Potter’s Interior Designs are the highly personal confessions of a
woman on the verge of breakdown. From an apparently unhappy childhood
through miscarriage and thoughts of suicide, the poems reflect a
tortured sensitivity whose only release is in the play of language. In
the constant repetition of the initial word or phrase in certain poems
(such as “I said I was sorry!”; “crossing the street to get a
better look”; and “in the absence of naming the womb contracts”),
this play builds to a powerful, satisfying climax. Images of birds often
recur—from the Canary, the singer who shares the poet’s soul with
the “Domesticated Moon” in the suite of poems with that title (and
which might stand for the mythic female principle?) and who accompanies
the poet everywhere from vacation to her lover’s bed, to the alter ego
robin whom the poet invites to nest in her yard (“she seemed to be
expecting a bird”). Suicide is personified as a man on the prowl,
following the poet in the streets looking for a chance to pick her up.

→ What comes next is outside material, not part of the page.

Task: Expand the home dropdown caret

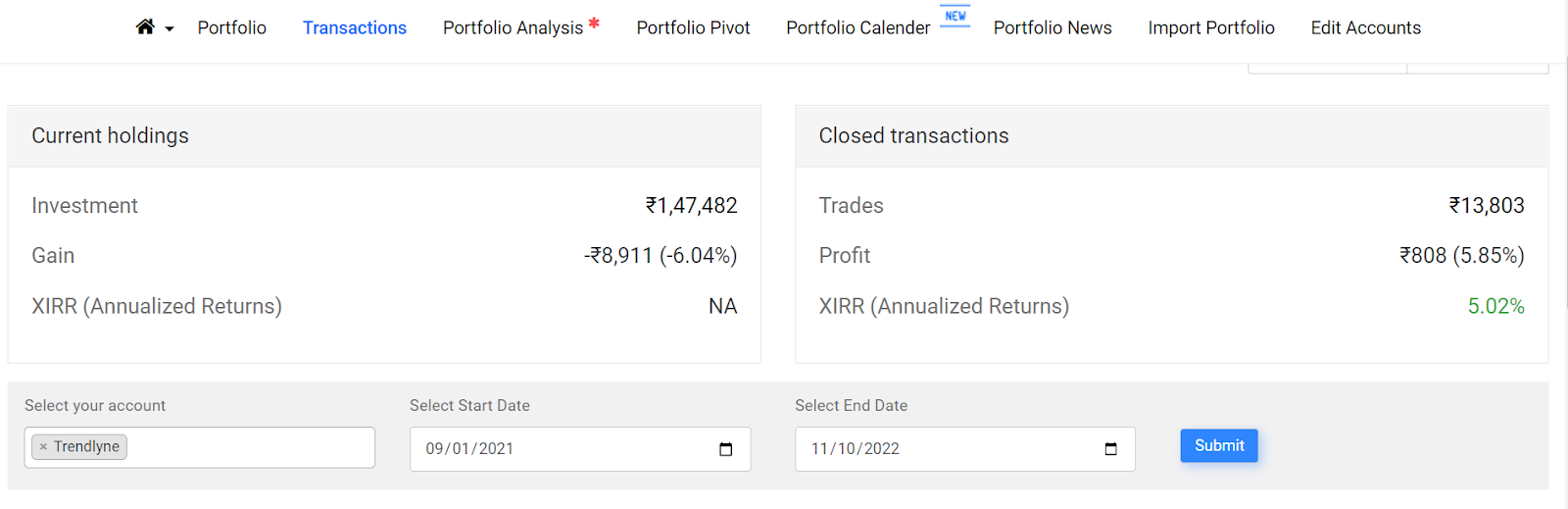Action: pyautogui.click(x=170, y=29)
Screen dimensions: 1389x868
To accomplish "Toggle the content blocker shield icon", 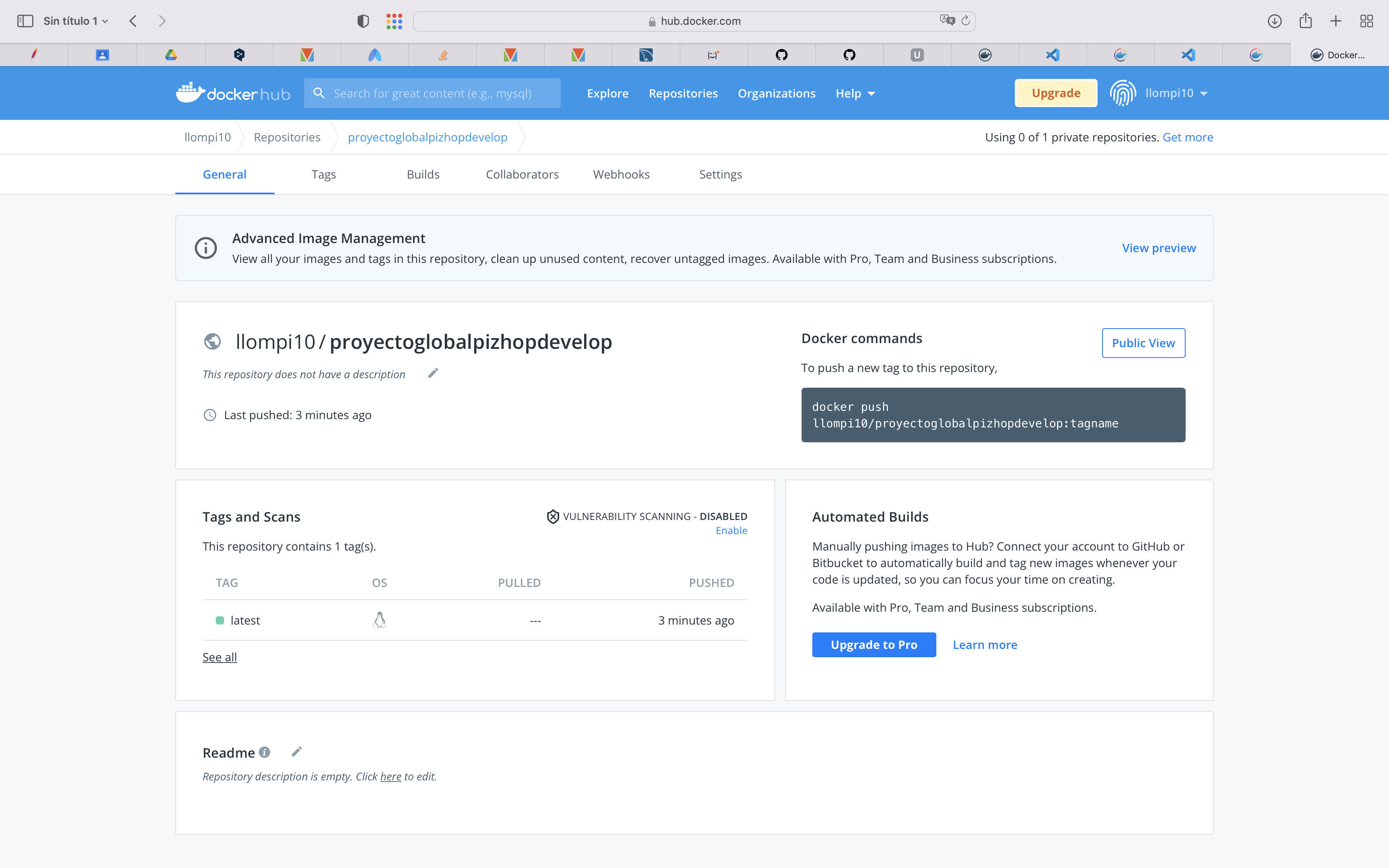I will click(x=363, y=21).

Home becomes both haven and trap. The problem with the book for the
reader is also its raison d’кtre: the poet’s intensely personal,
often tortured vision both seduces and excludes by intimating an
understanding of the female psyche in a patriarchal world while it
frustrates through lack of concrete detail any real perception of the
poet’s life as well as her emotion.

Citation

Potter, Robin., “Interior Designs,” Canadian Book Review Annual Online, accessed November 25, 2024, https://cbra.library.utoronto.ca/items/show/10445.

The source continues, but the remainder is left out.